Hinzu kommt in vielen traditionellen Gaststätten ein langfristiges Problem: die Unternehmensnachfolge. Selbst ein grundsätzlich funktionierender Betrieb kann verschwinden, wenn sich niemand findet, der ihn weiterführen möchte.
Was das für Verbraucher bedeutet
Die wirtschaftliche Entwicklung betrifft deshalb nicht nur Unternehmer und Beschäftigte.
Weitere Betriebsaufgaben könnten insbesondere auf dem Land dazu führen, dass gastronomische Angebote ausdünnen.
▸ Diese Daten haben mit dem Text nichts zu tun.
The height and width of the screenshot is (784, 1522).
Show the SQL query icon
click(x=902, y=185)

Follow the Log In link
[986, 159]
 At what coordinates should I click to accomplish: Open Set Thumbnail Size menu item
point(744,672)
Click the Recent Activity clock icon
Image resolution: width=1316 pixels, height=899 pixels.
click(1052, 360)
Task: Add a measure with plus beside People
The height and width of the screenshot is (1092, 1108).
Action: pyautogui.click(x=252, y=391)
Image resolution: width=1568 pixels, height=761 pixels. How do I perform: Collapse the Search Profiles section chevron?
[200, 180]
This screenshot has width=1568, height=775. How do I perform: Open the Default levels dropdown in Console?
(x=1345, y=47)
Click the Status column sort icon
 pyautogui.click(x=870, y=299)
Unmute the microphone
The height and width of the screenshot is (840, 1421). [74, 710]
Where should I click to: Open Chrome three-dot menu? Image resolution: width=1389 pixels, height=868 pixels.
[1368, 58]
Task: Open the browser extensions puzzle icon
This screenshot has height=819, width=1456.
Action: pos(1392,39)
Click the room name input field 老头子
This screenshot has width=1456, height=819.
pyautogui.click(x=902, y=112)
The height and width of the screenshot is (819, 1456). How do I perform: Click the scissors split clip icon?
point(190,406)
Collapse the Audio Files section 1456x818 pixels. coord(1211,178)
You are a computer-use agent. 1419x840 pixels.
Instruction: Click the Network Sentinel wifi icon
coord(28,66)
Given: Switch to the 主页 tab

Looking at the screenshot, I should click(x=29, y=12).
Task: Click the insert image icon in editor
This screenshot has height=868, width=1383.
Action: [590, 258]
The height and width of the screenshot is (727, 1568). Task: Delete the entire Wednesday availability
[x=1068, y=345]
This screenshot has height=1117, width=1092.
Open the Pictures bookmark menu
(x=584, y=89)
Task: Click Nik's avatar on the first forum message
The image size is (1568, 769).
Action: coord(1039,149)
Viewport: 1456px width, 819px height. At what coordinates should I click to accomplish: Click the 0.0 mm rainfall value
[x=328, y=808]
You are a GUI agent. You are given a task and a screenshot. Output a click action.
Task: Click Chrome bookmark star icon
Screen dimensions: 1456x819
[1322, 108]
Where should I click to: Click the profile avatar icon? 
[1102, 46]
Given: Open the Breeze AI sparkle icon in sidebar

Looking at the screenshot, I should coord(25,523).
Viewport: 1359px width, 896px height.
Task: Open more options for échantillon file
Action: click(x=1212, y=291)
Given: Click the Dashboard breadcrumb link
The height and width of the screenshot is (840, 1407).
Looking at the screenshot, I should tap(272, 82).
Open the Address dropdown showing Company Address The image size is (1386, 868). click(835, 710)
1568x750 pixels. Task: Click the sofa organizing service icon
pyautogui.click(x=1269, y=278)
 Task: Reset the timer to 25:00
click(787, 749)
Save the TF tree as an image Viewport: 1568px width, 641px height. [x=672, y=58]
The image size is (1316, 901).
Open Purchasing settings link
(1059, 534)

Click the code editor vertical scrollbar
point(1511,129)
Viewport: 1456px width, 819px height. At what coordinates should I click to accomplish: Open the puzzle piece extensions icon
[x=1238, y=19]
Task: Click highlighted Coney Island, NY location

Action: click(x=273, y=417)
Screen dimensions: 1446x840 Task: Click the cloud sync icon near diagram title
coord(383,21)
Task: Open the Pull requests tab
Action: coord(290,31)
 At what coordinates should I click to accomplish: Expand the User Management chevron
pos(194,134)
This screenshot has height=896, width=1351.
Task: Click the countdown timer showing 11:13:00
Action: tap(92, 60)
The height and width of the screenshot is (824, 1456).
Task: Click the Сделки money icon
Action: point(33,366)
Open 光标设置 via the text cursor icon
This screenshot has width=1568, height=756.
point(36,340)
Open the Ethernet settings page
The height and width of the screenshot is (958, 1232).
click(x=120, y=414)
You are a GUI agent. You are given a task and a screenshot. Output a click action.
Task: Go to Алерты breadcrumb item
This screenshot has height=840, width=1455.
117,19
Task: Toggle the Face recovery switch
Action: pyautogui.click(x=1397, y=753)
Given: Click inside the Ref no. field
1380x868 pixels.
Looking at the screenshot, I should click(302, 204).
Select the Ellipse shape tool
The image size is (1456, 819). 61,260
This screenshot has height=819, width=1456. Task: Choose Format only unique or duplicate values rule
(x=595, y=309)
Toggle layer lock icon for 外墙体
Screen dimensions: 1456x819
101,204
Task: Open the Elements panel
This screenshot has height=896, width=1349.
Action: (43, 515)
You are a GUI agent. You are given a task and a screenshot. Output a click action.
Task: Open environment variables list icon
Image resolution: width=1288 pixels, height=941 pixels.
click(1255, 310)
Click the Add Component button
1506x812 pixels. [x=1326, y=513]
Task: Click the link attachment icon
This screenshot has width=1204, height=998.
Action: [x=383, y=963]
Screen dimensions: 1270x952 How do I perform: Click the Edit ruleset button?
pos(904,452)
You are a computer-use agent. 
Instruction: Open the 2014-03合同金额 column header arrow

Wo ohnehin nur wenige Restaurants und Gaststätten vorhanden sind, fällt jede Schließung stärker ins Gewicht.
Für Verbraucher könnten zugleich höhere Preise zum neuen Normalzustand werden, wenn Gastronomen gestiegene Personal-, Lebensmittel- und Betriebskosten zumindest teilweise weitergeben müssen.
Zwischen Tradition und wirtschaftlicher Realität
Gerade traditionelle Gasthäuser stehen damit vor einer schwierigen Aufgabe. Sie sollen bezahlbar bleiben, ihren Mitarbeitern angemessene Löhne zahlen, hochwertige Lebensmittel anbieten und gleichzeitig wirtschaftlich arbeiten.
Diese Rechnung geht nicht automatisch auf.
Die steigenden Insolvenzanmeldungen zeigen, dass der finanzielle Spielraum bei einem Teil der Unternehmen kleiner geworden ist. Wie viele Betriebe langfristig bestehen können, dürfte wesentlich davon abhängen, wie sich Kosten, Konsumlaune und Gästezahlen entwickeln.